PlayAGS Q4 performance ‘reflects operating momentum’

PlayAGS has expressed its excitement for the year ahead as the firm reflects on a successful fourth quarter and full year performance through 2021.

Publishing its preliminary and unaudited financial results for the fourth quarter and full year, AGS reported potential total revenue earnings in the region of $68.4m and $70.8m through Q4. This upper boundary would represent an increase on 2020’s results of $46.66m.

Of that total figure, electronic game machines generated $63m-$65m; table products provided $3m-$3.2m and interactive totalled $2.4m-$2.6m.

Sitting alongside the company’s Q4 results was its expected total revenue for the whole of 2021, ending December 31, which is expected to be around $258.6m-$261m, an increase from the previous year which totalled $167m

Of this predicted 12 month total, an expected $237m to $239m was generated from electronic gaming machines, with table products offering $11.7m-$11.9m while $9.9m-$10.1m was generated by its interactive vertical. 

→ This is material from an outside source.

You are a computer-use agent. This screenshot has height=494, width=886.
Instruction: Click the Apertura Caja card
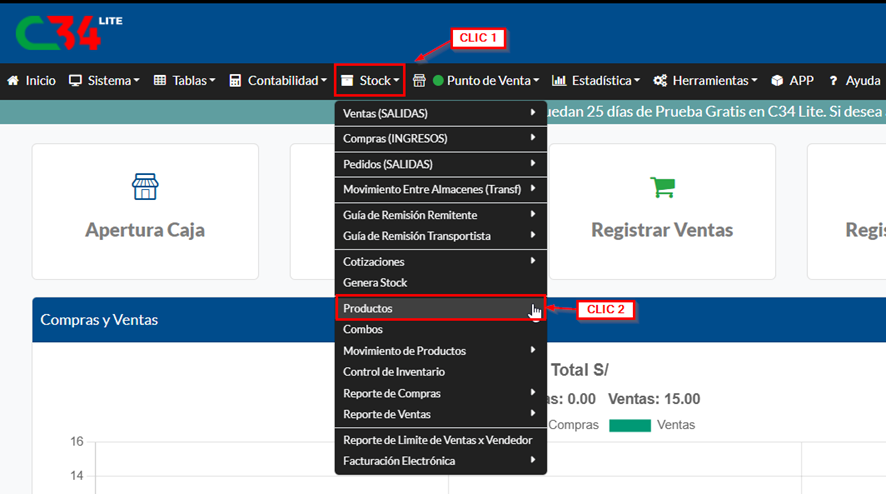point(145,211)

David Lopez, AGS president and chief executive officer, said: “Our preliminary fourth quarter 2021 financial results further reflect the operating momentum we are witnessing across all three segments of our business. 

“I continue to believe we have the best lineup of new products in our company’s history and am excited about the opportunities that lie ahead.”

The company’s adjusted EBITDA for the Q4 2021 period is anticipated to fall in the region of $30.67m-$32.82m compared to 2020’s $21.29m. Within its full year figures, its expected range is between $121.65m and $123.8m, up from 2020’s $71.66m.

The release of a selected preliminary financial results for the fourth quarter and full year ended December 31, 2021, is in conjunction with the company’s intention to explore a refinancing of its outstanding revolving credit facility and term loan credit facilities. 

A refinancing transaction could include an increase to the size of PlayAGS’ revolving credit facility, extending its debt maturities and reducing its borrowing costs. Additionally, the company could also consider using a material amount of cash on its balance sheet that could exceed $50m in connection with such refinancing.